Feitas as contas – o que é um sumário jornalístico do que terá sido um aturado trabalho de economista –, o artigo conclui que os ganhos de produtividade podem ser de 0,064% por ano ao longo da próxima década. Ou 0,09% com variáveis mais optimistas, incluindo uma maior redução no custo dos processadores.

Já os ganhos no PIB mundial oscilarão entre 0,93% e 1,56% em dez anos. O limite superior, argumenta, só será atingido com um "boom" de investimento no sector. Como o próprio autor nota, a Goldman Sachs antecipou que o contributo da IA para o PIB global seria de 7% num período de dez anos.

Passemos por cima das questões da distribuição da riqueza e dos trabalhadores afectados, que têm sido amplamente abordadas, e que foram tema de uma newsletter recente. As considerações de Acemouglu sobre as "novas tarefas" são dignas de nota, porque é aqui que o autor estima alguns dos efeitos negativos:

"As novas tarefas criadas com IA podem aumentar significativamente a produtividade. Contudo, algumas das novas tarefas geradas por IA são manipulativas e podem ter um efeito social negativo, como os deepfakes, publicidade digital enganadora, redes sociais viciantes ou ataques informáticos maliciosos assentes em IA. Embora seja difícil pôr números nas tarefas novas boas e más, com base em investigação recente, sugiro que os efeitos negativos podem ser de monta."

Aqui entramos, como o próprio escreve, no domínio do "muito especulativo". Mas é uma especulação interessante.

Para calcular os efeitos de uma potencial nova tarefa – redes sociais particularmente eficazes graças a IA – o economista recorreu a um estudo que procurou medir o valor atribuído a estas plataformas. 

Naquela investigação, estudantes universitários nos EUA disseram que, em média, pagariam 53 dólares por mês para continuar a usar o Instagram ou o TikTok (um valor que parece extraordinariamente elevado para quem quer que esteja no negócio das subscrições online…).
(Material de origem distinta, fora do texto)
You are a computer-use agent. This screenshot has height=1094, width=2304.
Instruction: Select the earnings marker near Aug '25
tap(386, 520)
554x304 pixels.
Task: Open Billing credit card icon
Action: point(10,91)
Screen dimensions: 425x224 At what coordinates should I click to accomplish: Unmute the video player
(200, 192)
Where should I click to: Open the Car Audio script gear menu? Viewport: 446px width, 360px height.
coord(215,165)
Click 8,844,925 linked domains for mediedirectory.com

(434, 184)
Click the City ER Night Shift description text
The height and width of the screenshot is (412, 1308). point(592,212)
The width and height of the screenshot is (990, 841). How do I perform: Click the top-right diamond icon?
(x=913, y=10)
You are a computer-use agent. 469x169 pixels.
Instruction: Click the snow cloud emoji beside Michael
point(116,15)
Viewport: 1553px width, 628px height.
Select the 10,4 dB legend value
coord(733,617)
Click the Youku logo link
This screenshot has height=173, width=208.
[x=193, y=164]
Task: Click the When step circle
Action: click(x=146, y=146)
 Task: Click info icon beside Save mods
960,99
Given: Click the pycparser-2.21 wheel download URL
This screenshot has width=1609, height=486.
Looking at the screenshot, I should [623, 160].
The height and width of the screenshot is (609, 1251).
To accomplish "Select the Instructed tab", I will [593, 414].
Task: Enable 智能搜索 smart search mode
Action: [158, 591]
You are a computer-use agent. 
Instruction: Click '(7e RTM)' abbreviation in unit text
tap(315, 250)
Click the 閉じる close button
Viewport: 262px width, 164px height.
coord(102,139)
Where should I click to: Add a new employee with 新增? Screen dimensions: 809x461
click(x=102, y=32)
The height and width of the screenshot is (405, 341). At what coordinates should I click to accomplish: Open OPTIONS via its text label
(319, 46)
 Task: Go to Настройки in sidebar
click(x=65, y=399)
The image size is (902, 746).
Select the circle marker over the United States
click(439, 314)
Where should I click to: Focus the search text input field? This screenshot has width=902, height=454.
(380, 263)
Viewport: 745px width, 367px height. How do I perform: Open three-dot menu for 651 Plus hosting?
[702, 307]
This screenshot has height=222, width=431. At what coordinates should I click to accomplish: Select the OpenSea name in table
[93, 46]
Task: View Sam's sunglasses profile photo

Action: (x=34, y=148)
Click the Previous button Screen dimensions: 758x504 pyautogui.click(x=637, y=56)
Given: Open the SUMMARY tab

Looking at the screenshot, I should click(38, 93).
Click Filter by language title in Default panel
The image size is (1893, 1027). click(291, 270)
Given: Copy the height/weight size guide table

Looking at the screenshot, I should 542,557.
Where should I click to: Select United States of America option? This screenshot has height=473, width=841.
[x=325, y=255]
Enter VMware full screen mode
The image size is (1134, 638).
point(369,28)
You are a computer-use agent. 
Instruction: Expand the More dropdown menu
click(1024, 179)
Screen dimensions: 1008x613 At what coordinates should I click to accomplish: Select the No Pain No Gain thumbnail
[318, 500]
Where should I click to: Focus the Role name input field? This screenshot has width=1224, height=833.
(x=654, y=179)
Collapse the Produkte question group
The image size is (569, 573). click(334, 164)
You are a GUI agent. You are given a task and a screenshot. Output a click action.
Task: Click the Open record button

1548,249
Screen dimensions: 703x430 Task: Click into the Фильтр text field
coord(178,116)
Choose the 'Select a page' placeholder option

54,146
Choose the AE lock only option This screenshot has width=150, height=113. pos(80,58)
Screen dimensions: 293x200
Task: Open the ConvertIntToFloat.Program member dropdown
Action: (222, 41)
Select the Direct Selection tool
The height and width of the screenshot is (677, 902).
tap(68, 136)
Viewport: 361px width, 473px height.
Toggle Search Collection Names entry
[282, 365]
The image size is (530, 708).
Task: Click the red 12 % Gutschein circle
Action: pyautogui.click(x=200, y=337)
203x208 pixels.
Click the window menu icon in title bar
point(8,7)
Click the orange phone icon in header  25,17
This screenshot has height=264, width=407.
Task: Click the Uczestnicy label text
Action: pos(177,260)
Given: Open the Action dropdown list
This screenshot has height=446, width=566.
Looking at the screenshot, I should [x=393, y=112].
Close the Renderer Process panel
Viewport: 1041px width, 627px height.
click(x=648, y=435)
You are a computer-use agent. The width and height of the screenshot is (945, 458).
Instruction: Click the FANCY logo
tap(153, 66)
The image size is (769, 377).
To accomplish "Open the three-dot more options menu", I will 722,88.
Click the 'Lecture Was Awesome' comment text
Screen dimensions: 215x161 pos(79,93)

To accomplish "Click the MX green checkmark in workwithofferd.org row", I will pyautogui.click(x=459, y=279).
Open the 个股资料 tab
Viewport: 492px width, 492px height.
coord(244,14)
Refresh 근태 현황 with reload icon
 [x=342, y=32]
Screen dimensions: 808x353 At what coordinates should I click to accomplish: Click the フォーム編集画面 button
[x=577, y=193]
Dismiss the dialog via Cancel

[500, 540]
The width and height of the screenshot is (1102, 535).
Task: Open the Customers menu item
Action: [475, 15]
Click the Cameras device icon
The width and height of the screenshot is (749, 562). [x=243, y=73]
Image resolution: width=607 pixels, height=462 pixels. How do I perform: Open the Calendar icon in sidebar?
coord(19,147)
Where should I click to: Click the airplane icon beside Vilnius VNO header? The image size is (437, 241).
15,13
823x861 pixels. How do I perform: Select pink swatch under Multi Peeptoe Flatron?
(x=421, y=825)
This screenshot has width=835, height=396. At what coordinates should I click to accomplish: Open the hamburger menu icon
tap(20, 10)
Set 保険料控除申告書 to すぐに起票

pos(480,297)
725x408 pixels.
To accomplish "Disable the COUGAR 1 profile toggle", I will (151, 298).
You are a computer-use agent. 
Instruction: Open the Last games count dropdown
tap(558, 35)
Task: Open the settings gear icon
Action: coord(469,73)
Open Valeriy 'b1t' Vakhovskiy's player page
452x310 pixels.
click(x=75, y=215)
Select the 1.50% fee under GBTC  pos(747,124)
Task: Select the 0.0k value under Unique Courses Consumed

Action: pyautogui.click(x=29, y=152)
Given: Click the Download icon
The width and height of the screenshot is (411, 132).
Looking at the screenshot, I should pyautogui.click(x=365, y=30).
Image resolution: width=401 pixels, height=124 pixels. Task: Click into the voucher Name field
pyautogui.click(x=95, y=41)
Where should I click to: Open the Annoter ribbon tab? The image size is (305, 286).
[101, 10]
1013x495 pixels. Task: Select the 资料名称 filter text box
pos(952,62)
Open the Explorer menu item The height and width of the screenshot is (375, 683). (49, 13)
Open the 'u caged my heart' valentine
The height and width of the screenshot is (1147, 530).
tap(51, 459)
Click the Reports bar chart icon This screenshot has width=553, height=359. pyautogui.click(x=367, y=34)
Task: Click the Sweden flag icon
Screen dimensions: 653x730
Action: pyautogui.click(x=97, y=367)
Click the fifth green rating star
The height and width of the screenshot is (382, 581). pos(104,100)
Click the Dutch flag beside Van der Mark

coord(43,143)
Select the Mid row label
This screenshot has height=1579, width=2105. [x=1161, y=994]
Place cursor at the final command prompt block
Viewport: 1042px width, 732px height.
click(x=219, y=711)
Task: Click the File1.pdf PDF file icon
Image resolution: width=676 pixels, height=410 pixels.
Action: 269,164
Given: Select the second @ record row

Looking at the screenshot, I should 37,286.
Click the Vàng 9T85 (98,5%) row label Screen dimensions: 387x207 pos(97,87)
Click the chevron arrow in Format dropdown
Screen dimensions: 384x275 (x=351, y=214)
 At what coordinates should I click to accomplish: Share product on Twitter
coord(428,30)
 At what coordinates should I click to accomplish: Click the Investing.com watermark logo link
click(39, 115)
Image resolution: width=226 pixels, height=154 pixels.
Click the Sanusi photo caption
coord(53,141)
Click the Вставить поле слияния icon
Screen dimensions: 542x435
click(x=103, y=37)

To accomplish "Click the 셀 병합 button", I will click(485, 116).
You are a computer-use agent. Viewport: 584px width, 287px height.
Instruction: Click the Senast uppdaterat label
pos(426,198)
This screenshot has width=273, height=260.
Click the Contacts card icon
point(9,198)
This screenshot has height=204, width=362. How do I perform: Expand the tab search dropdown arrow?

Mais relevante: os mesmos inquiridos disseram que pagariam 19 dólares para fazer com que toda a gente deixasse de usar redes sociais. 

Os 19 dólares são, portanto, o preço do "estou tão farto das redes sociais que preferia que desaparecessem". O que, claro, é uma frase desta newsletter e não do reputado académico, que opta antes por chamar-lhes "efeito negativo líquido". 

O raciocínio de Acemoglu é que se as redes sociais conseguissem usar inteligência artificial para captar todos os 53 dólares de predisposição para pagar, haveria nessa receita 19 dólares de efeitos negativos. 

Fazendo muitas outras contas – incluindo com valores dos gastos em cibersegurança –​ Acemoglu conclui que as "novas tarefas más" podem significar efeitos negativos na ordem dos 0,072% do PIB. 

Convém neste ponto notar que o autor chama a este exercício "uma tentativa extremamente preliminar" e aos números "meramente sugestivos". Mas são bem-vindos: num tema que se quer bem debatido, partir de um consenso não é boa ideia.